Rick Fried
Rick Fried
When he’s not fighting for justice in the courtroom, Honolulu attorney Rick Fried is either playing tennis, golfing or spending time with his wife Susie.
The MidWeek cover model from August 2004 is keeping busy these days as the attorney for the Peterson family, representing them in their case against Tripler Army Medical Center. The Peterson’s 1-year-old son Izzy was mistakenly given carbon dioxide instead of oxygen in the moments after his birth.
“We had a recent significant verdict, for $16.5 million, which was the largest in state for a single individual. It was a fair verdict, frankly (it was) nothing that I did brilliantly,” Fried says. “The care that the child Izzy Peterson requires needed an award of this size to provide for his needs. Judge David Ezra was thoughtful and gave a conservative but fair award.”
Fried also is doing some board work (for charities), as well as handling other local cases. His firm’s cases consist primarily of personal injury claims and medical malpractice.
When he sheds his lawerly attire, Fried puts on his tennis clothes and hits the courts, sometimes even getting up bright and early to play, as he did at 6:30 a.m. on a recent Friday morning. Fried plays in tournaments with others throughout the state and nationally.
“I’m in a new age group in tennis this year,” says the 65-year-old. “Age has brought a lot of us closer together in ability. Now there’s nobody nationally whom I don’t feel competitive with. I don’t feel like I did college, walking out there thinking I had no chance with people like Stan Smith or Arthur Ashe.”
##############################
Action item A:
Answer these questions from the Rick Fried profile:
(i) What is the name of Fried's wife?
(ii) What was the dollar amount of the verdict in the Peterson family's case?
(iii) How old is Fried?
Action item B:
Extend the Rick Fried profile with a few more paragraphs in the same style, starting after its final quoted remark about tennis.

Data segment:
##############################
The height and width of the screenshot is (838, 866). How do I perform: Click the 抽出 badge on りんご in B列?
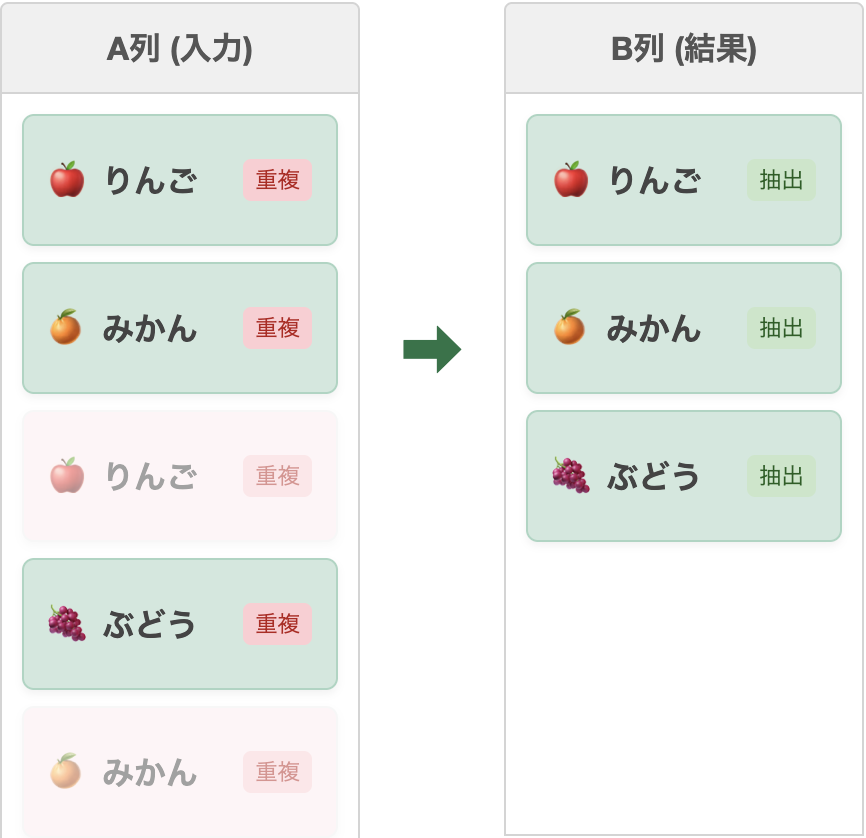coord(782,180)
##############################
Expected answer A:
(i) Susie
(ii) $16.5 million
(iii) 65

Expected answer B:
Fried jokes that despite the workout he gets from playing tennis, “I’m not half as fit as my wife, who goes to the gym at least five days a week.”
He and wife Susie tied the knot six years ago. Susie, who’s in her 50s, works as a Realtor with Pat Choy, does some modeling and “basically she operates as the food police for me,” her husband laughs. “We got married on the millennium at my house, by our chief justice. It was the second (marriage) for us both.”
Fried also is involved with helping to raise money for the Shriners Hospital’s new facility, is on the Hawaii Theatre Board, and participates with the University of Hawaii Angels, a group that helps provide start-up funding for Hawaii high-tech companies.
As far as golfing goes, while Fried has been a member of the Waialae Country Club for more than a decade, lately, he says, he’s “been too busy to play a round.”